Diante do silêncio que recebeu como resposta, Astaroth finalmente olha para baixo, como se pela primeira vez notasse a presença de Dantalion ali.

“Silêncio? Hm... Deve ter sido Alloces então.” – o silêncio perdura, Astaroth se inclina suavemente para frente, o cabelo escorrendo por cima dos ombros. – “Quanto tempo desde a última vez que saiu para caçar?”

“Algum tempo... Muito tempo...” – ele admite um tanto constrangido.

“Hum...?” – Astaroth para o que fazia, colocando alguns dedos ensanguentados na boca daquele que ele mantinha aprisionado com o peso de seu corpo e os joelhos. – “Vai esquecer o gosto de ferrugem, Dantalion... Gosto de vida fluida e morte... Vá até as montanhas... Prefere os grandes felinos, se bem me lembro.” – ele completa, brincando de maneira inócua com a língua de Dantalion entre os dedos.

“Boa memória.” – ele comenta, em parte ausente, em parte distraído.

“Só para o que me vale de alguma coisa.” – ele diz, tirando os dedos quase limpos da boca de Dantalion e limpando a saliva no tecido grosseiro da calça antes de se levantar.

Dantalion se coloca sentado, passando a língua pelos lábios uma ultima vez.

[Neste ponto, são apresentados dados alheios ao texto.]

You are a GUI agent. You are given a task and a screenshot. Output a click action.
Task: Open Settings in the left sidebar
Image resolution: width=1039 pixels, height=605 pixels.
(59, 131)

Astaroth estende uma das mãos para ajuda-lo a levantar, mão que ele aceita sem maiores reclamações, colocando-se num silêncio mutuo que era incomodo apenas pra ele.

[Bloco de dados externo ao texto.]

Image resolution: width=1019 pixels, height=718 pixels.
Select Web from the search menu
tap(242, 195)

“Não confio nele... Em Alloces.” – ele diz, após uma pausa maior que o necessário.

“Faz bem.” – é tudo que ele obtém de resposta. – “Na verdade seria mais prudente se não confiasse em ninguém.”

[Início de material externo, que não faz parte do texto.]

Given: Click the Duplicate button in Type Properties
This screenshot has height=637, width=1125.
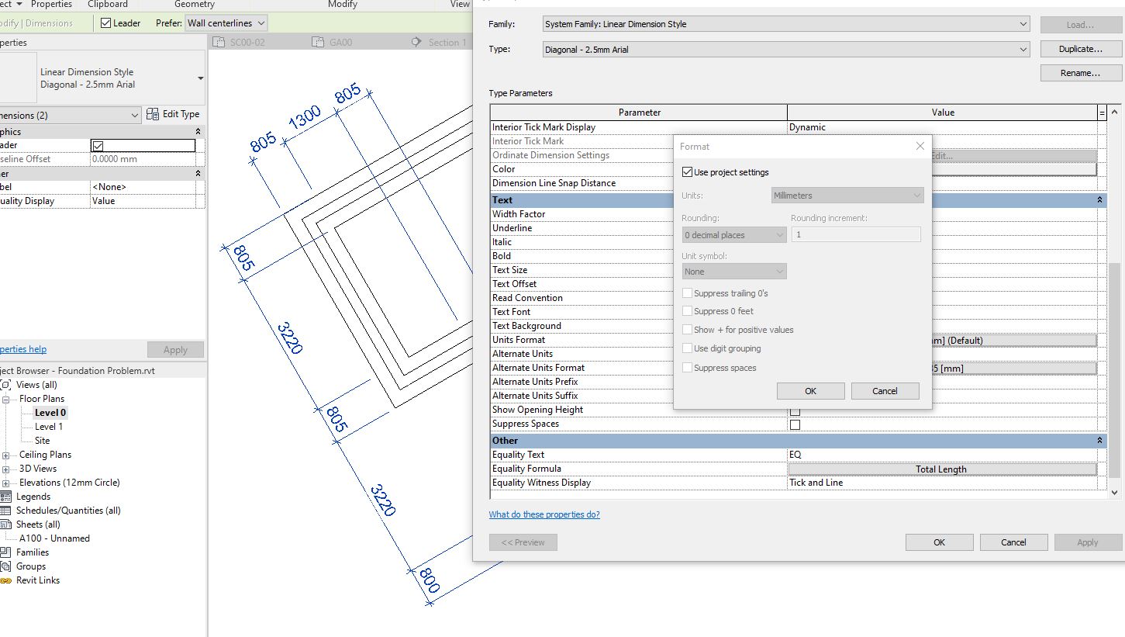Looking at the screenshot, I should click(1080, 48).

“Confio em você, Astaroth.”

“Não devia... Não hesitaria em te jogar no fogo se me parecesse conveniente... ou divertido.” – ele sorri, um sorriso plácido, o tipo sorriso que ele só tinha quando sua mente vagava sem ponto fixo pelo sadismo destilado que preenchia suas veias para quase tudo o que lhe cercava. – “Mas talvez... seja isso que você esteja esperando, não é mesmo, Dantalion?”

“Você não quer saber o que eu estou esperando, Astaroth... Só quer ele de volta... Está apenas me mantendo sob controle.”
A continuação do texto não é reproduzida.